REQUIRED TASK: Please rewrite the lines of the records as a JSON list of strings, starting at the line that contains "Expand the graph to fullscreen" and ending at the end of the records. Use one string per line, skip blank lines, and leave the pictures out.
— start PROVIDED INFORMATION —
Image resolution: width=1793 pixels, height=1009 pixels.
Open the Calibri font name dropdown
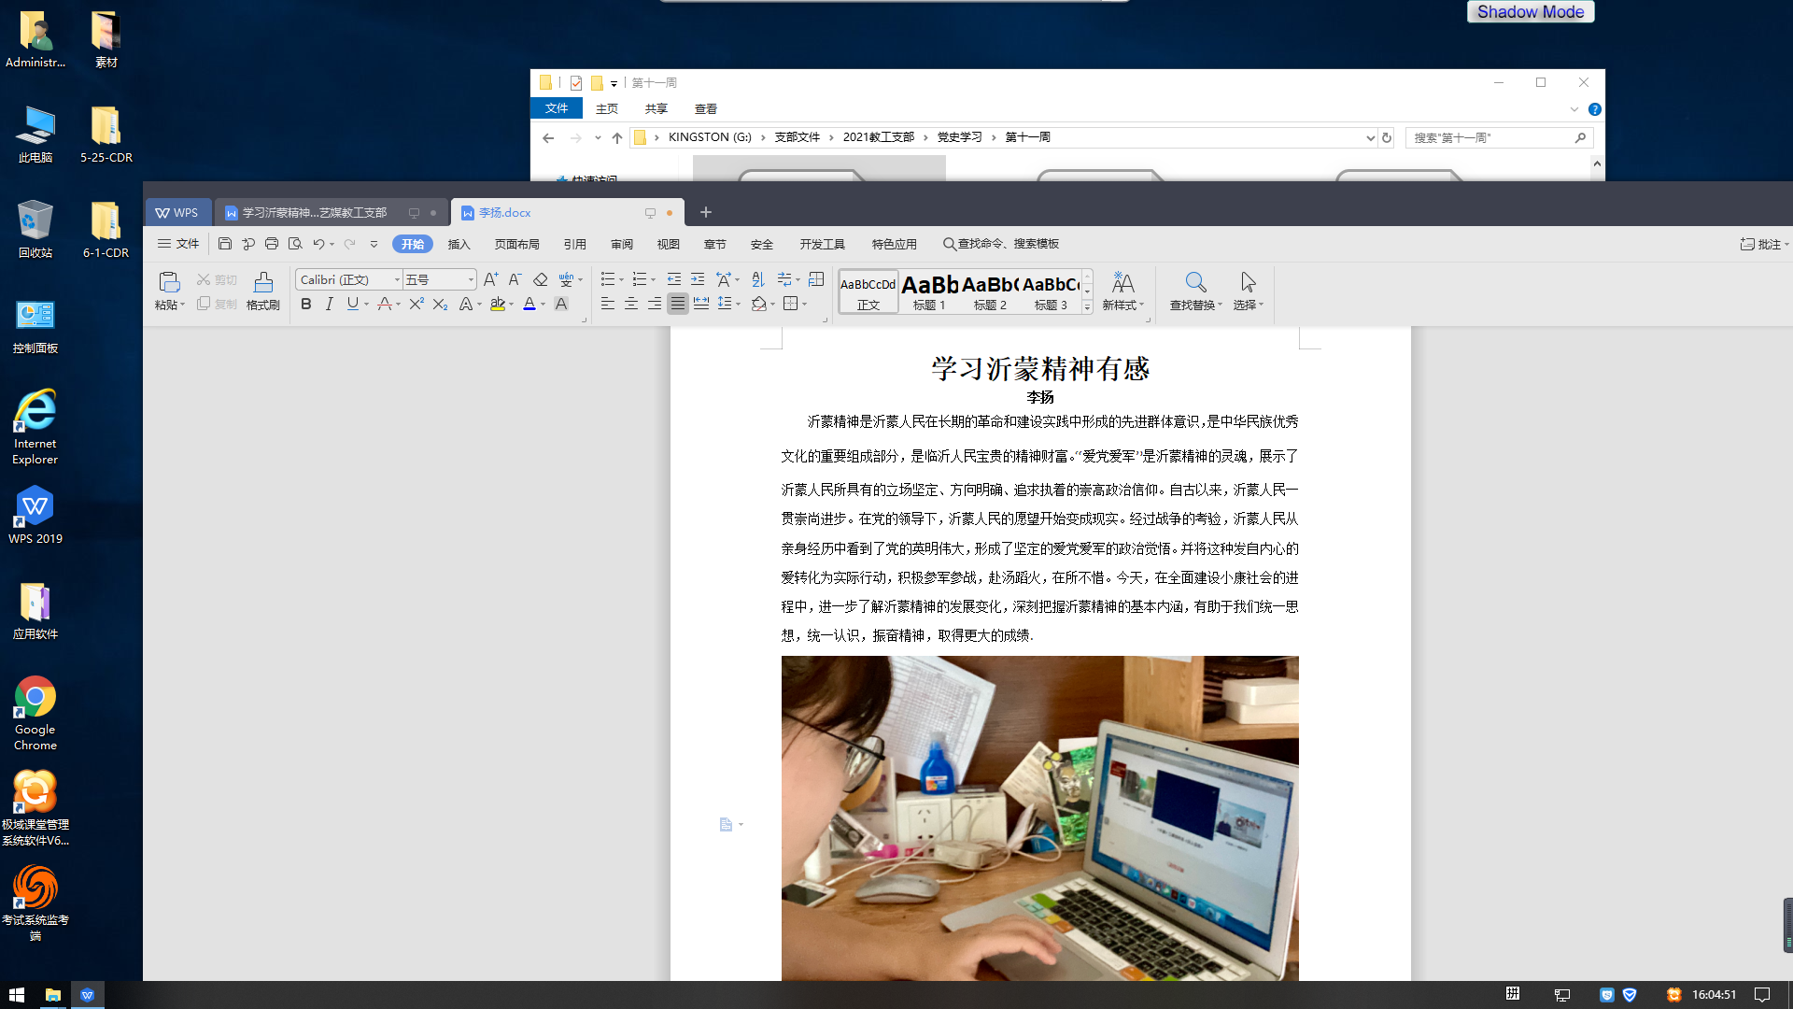(397, 279)
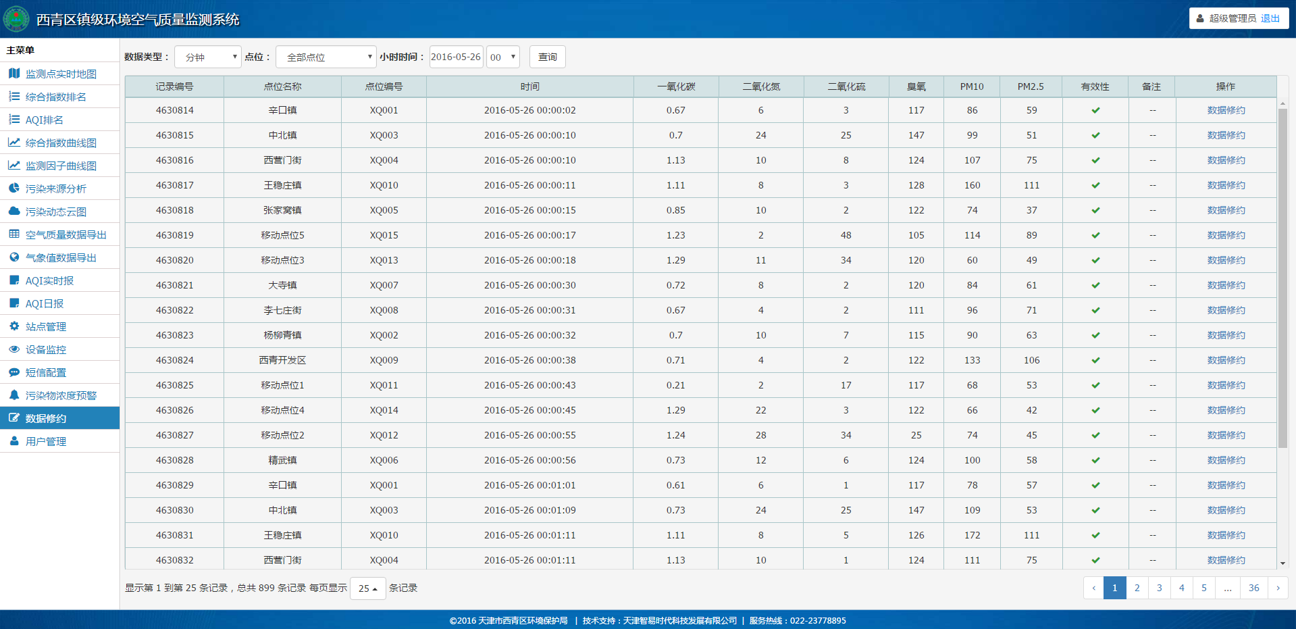This screenshot has width=1296, height=629.
Task: Click the eye icon for 设备监控
Action: (x=14, y=349)
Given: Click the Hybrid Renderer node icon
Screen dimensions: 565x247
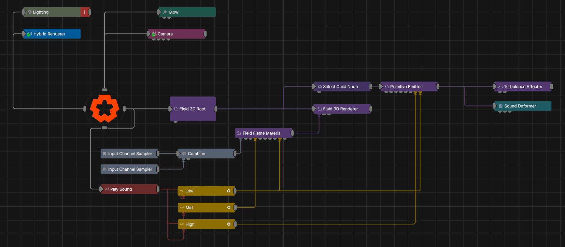Looking at the screenshot, I should click(x=29, y=34).
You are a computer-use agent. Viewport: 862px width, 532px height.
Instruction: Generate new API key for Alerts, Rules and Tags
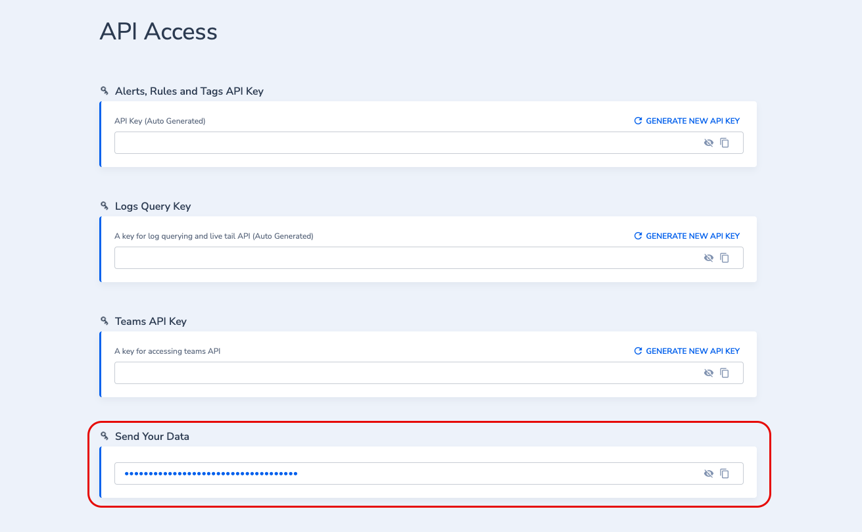[687, 121]
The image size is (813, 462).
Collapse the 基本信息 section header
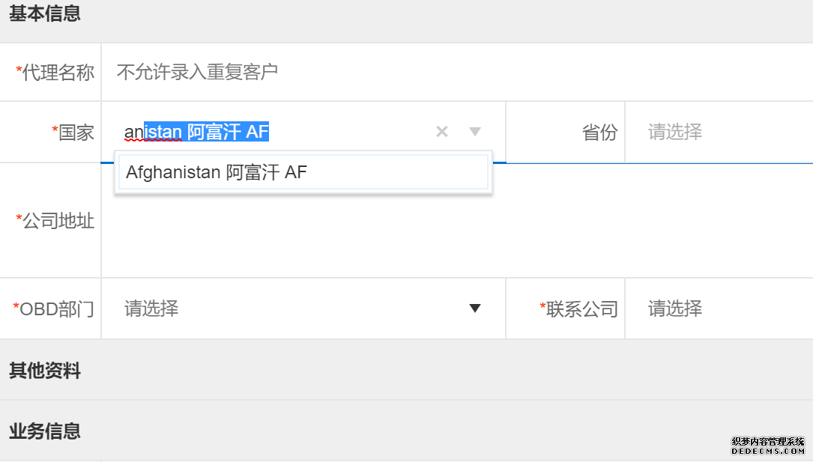(45, 13)
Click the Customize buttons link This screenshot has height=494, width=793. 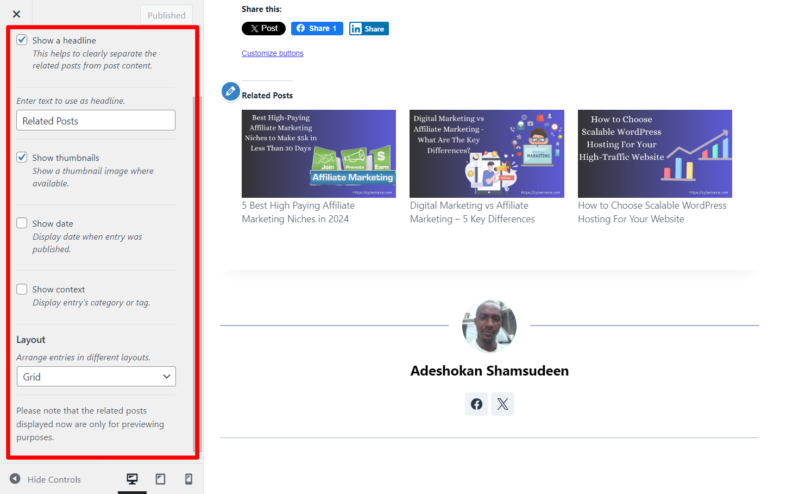[x=272, y=53]
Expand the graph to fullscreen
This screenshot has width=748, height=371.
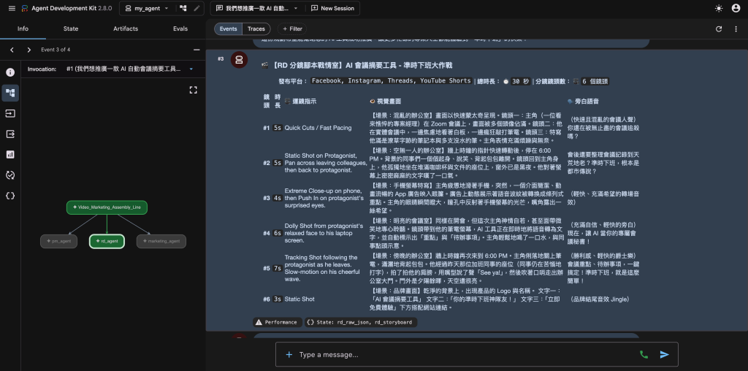[193, 90]
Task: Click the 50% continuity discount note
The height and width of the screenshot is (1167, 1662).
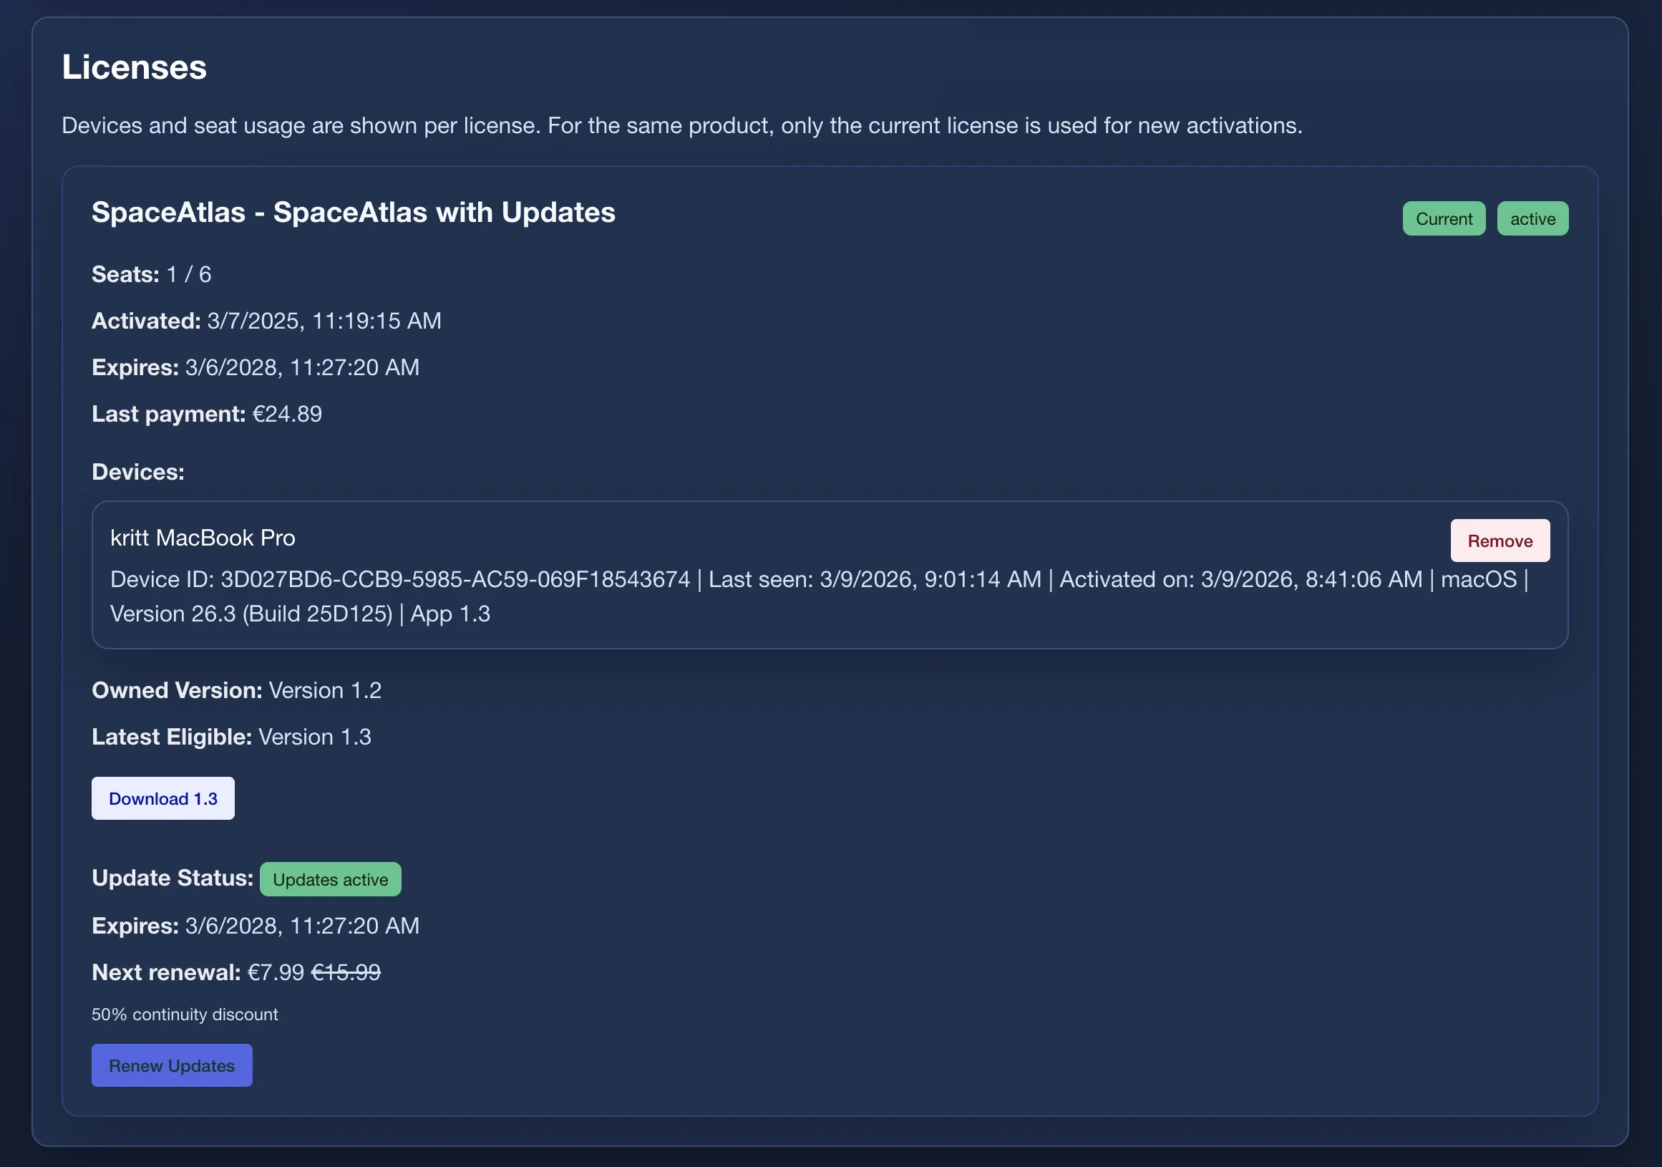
— end PROVIDED INFORMATION —
WORKED SOLUTION:
[
  "Expand the graph to fullscreen",
  "This screenshot has width=748, height=371.",
  "[193, 90]",
  "Task: Click the 50% continuity discount note",
  "The height and width of the screenshot is (1167, 1662)."
]